她极力想劝说萧天霖,“雪儿过两天就出院回家了,家里人多,雪儿和孩子都没办法休息,你说怎么办?天霖,我知道你重情重义,但还是应该保持理智。我的意见,你娘和岳母住客房,其他人,安排住酒店。”
娘和岳母住在家里,能照顾雪儿和孩子。萧天霖不傻,自然懂得安婕的意图。
他十分不快,“这些人都是我的家人,他们来看雪儿和孩子,让他们住酒店,也太没有人情味了。”
安婕已经失去了耐心,“我大哥来这里也住酒店,并没有觉得有什么不妥。我很奇怪,你家人为什么一定要住在家里,而不能住酒店。”
萧天霖有些泄气,他知道安婕说的话有道理,他只是在感情上不能接受。
他想了想才说,“也许,这就是文化差异吧。”
这个解释放之四海而皆准,没办法,安婕也只能接受这个理由。
她用仅存的最后一点耐心说,“既然你坚持,那就按你说的做吧。”
萧天霖长舒了一口气,“谢谢妈!”
安婕只觉心里憋屈得难受,但还是没忘记补一句,“一家人,不必客气。”
但她不想回病房,那个地方太混乱了,她受不了。
不光是安婕受不了,连一向思虑周全的楚啸天都没预料到,这次探亲会如此糟糕。
坐了大半天车,所有人都疲惫不堪。来到医院,这么多人挤在一间不足十平米的病房里,连坐的地方都没有,带来的东西杂乱地放在地上,简直是一片狼藉。
屋内空气浑浊,所有人都感到十分燥热。
双胞胎不停地哭闹,李淑珍和叶清秋一人抱一个,什么办法都用遍了,就是哄不住。
护士来看了说,“病房里的空气双胞胎太糟糕了,婴儿不舒服,只能以哭声抗议。”
珍儿原本在娘怀里睡着了,一哭,便被吵醒了。
她睁开眼睛,见是一个陌生的地方,身上又热得难受,便咧开嘴哭起来。
柳叶儿解开衣襟喂奶,试图让女儿安静下来。但她的努力失败了,珍儿不肯吃奶,还越哭越厉害。

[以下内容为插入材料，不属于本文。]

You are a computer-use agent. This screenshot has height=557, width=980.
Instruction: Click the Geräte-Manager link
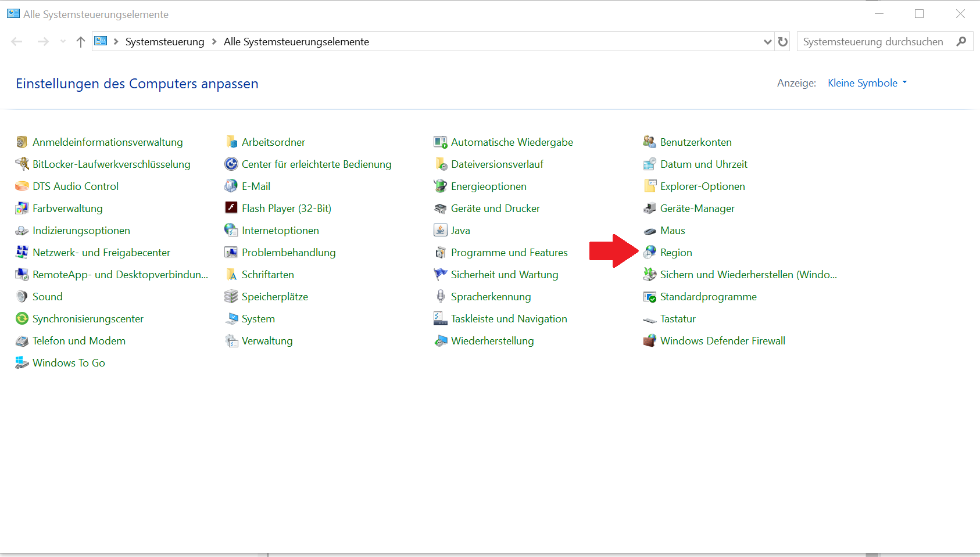pos(697,209)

鸡鸭也不安份,在地上不断扑楞着翅膀,伸长了脖子叫唤。
如此混乱的场面,别说安婕不高兴,连楚啸天也觉得过意不去。
他原打算找机会跟女婿谈砖厂的事,见此情形,便打消了想法。
刚进门,他就感觉到了安婕的冷漠,见女婿被她拉出门,不用说,他已经猜出了几分。
他心存去意,正考虑如何开口,萧天霖却走过来说,“爸,这里地方太小,我们还是回家吧。”
女儿女婿现在随苏辰和安婕住,并不能做主。安婕一直板着脸,看来,并不欢迎他们这帮子人。